09 Setembro 2014
No mês passado, uma série aparentemente discreta de reportagens sobre o Papa Francisco preencheu as colunas de notícias internacionais, atraindo pouca atenção da mídia americana, no entanto. Estas reportagens registravam o desejo do pontífice de acelerar a caminhada de um falecido bispo em direção à santidade em harmonia com os costumes da instituição.
A reportagem é de Emanuel Stoakes, publicado pelo jornal Salon, 05-09-2014. A tradução é de Isaque Gomes Correa.
O religioso em questão era Oscar Romero, sacerdote que, antes de seu assassinato em 1980 pelo esquadrão da morte local, ocupava uma das posições mais altas da Igreja Católica em El Salvador. Tal como alguns dos textos mencionaram, Romero foi morto não muito depois de ter escrito ao presidente americano Jimmy Carter, pedindo a este que detivesse o apoio às forças repressoras do governo que estavam despedaçando o país com ataques contra os movimentos de massa que se opunham ao governo antidemocrático então vigente. Carter nunca respondeu; Romero foi morto em massa.
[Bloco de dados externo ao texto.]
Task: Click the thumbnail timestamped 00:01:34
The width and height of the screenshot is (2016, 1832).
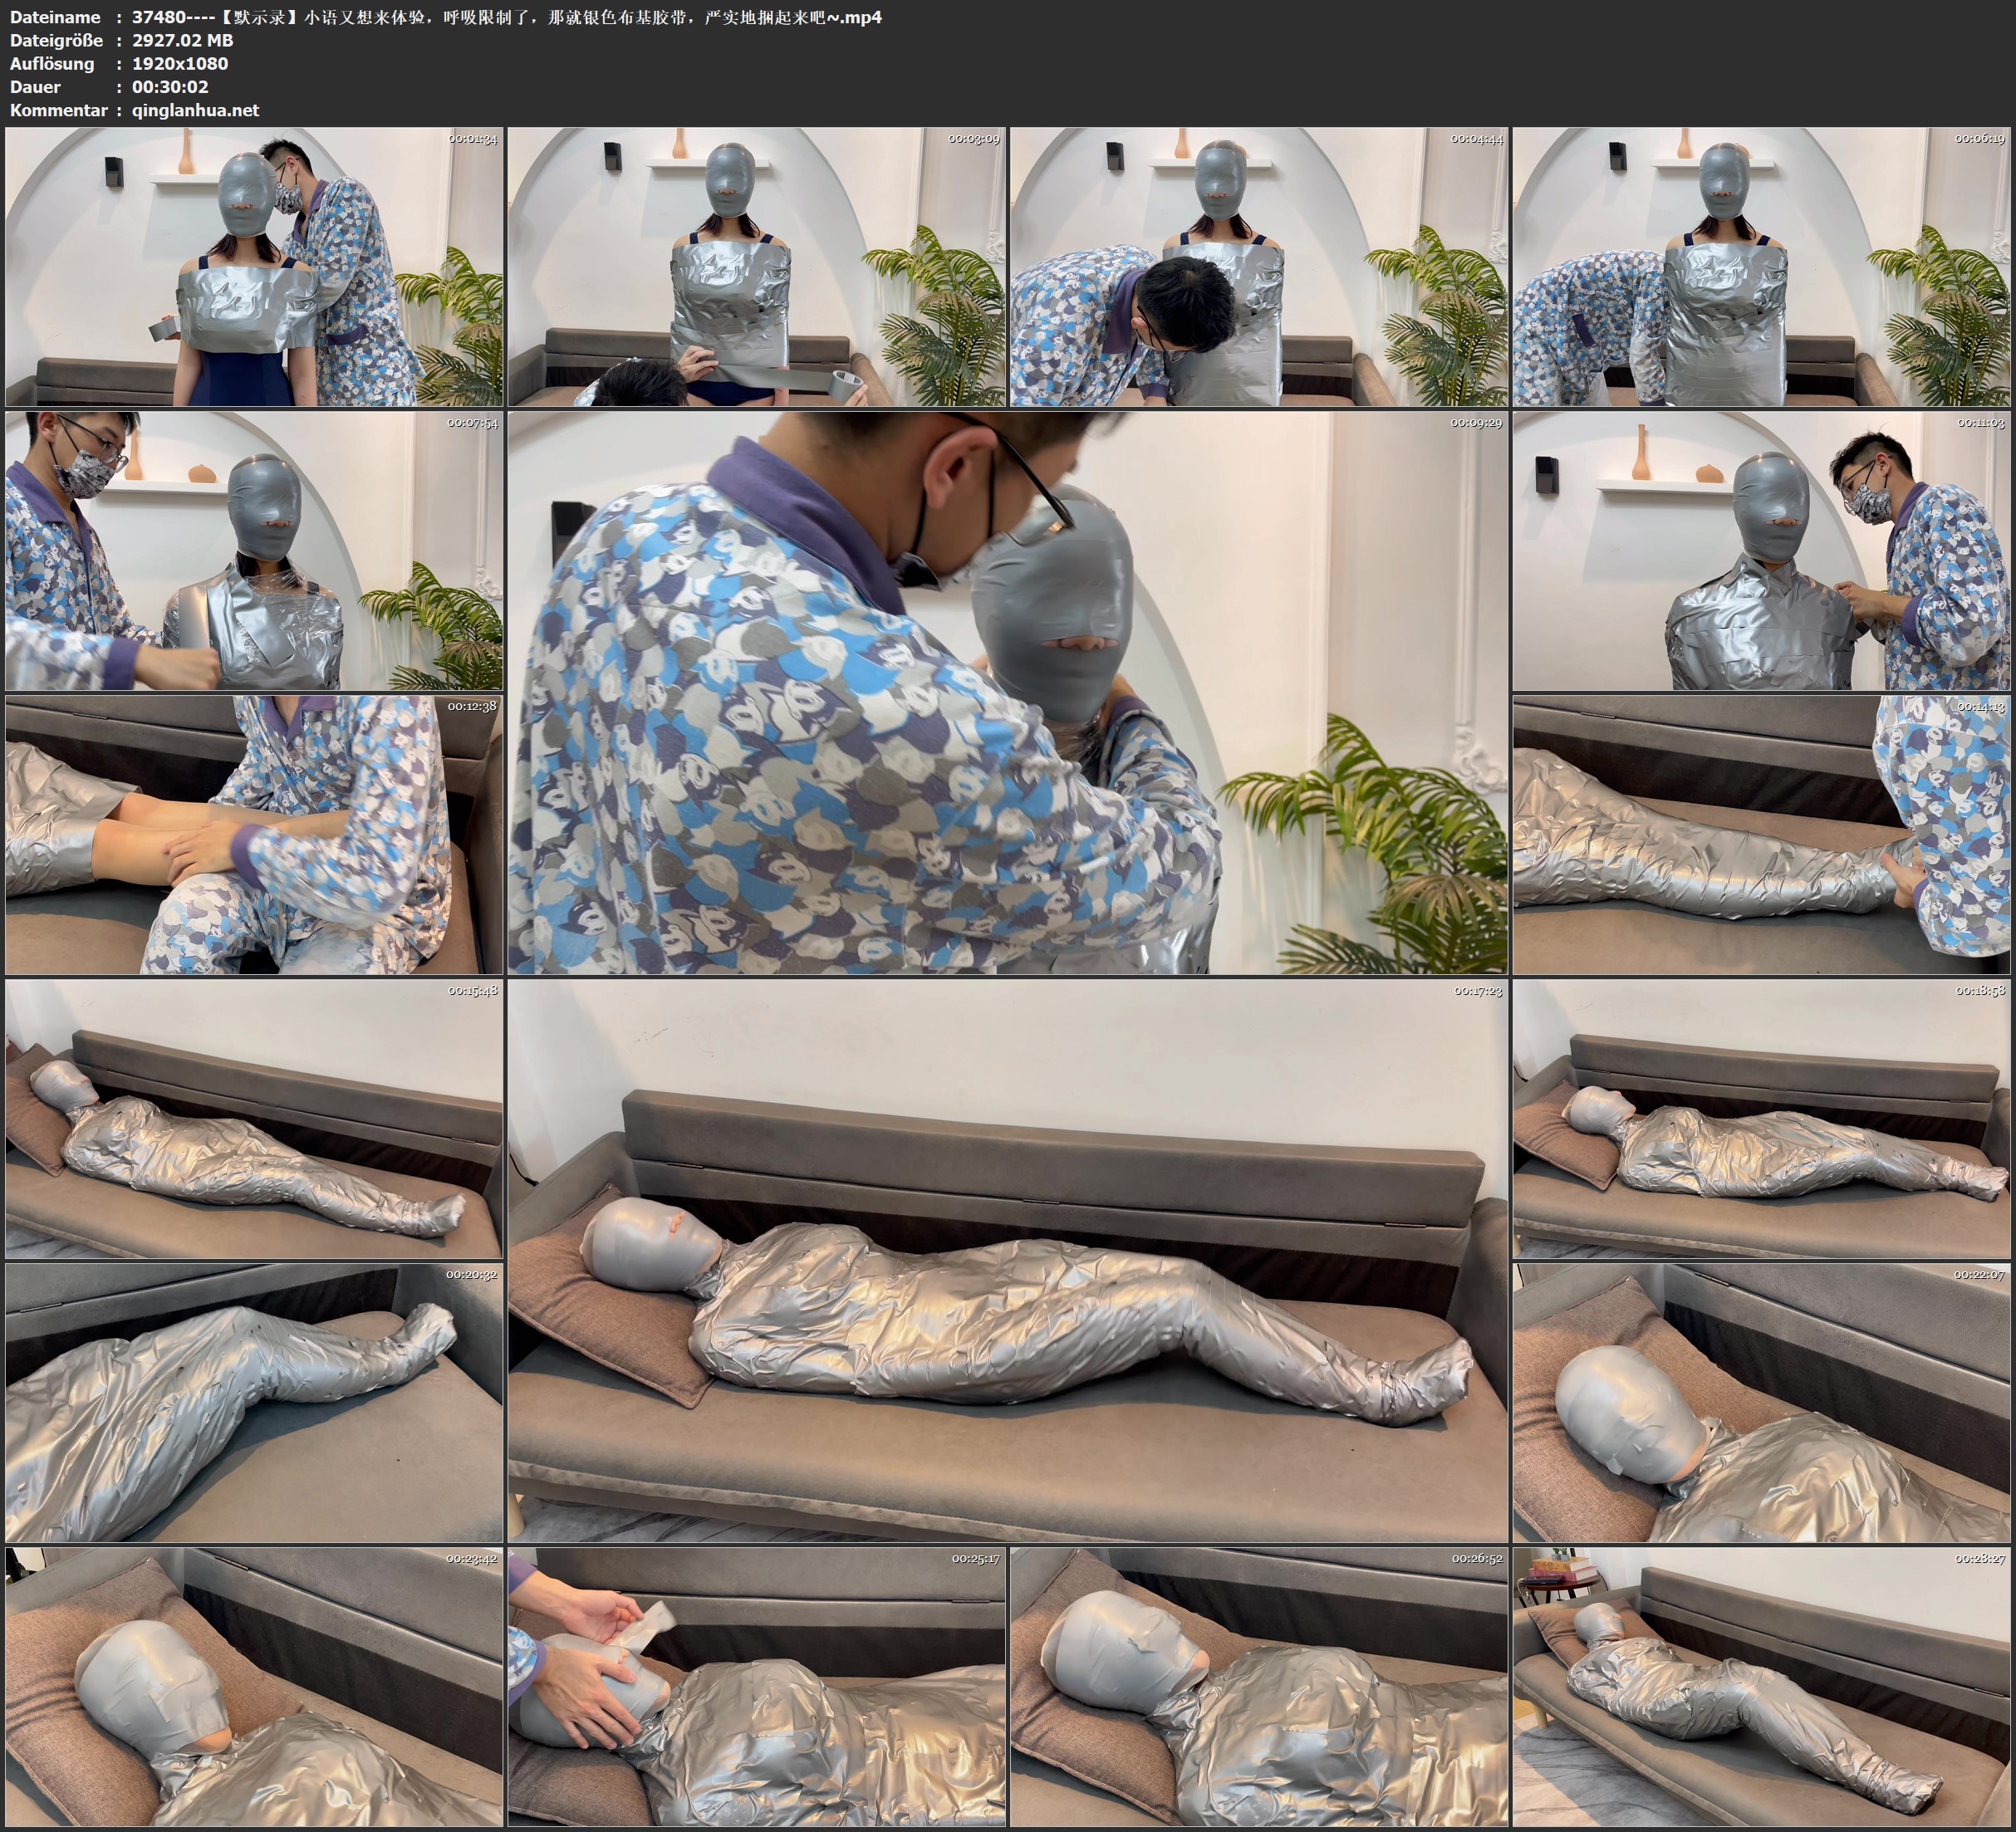Action: click(254, 266)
Naquela altura, El Salvador estava nos primeiros estágios de uma guerra civil que iria continuar a causar uma miséria sem igual no pequeno país centro-americano e a tirar dezenas de milhares de vidas. À medida que a violência se alastrava durante a década de 1980, Washington aumentava o nível de ajuda militar que mandava às autoridades governantes, sem dúvida os principais perpetradores dos inúmeros crimes de guerra que ocorreram naqueles anos, e colocava a sua generosa assistência à disposição do uso eficiente para assassinar civis indefesos em todo o país.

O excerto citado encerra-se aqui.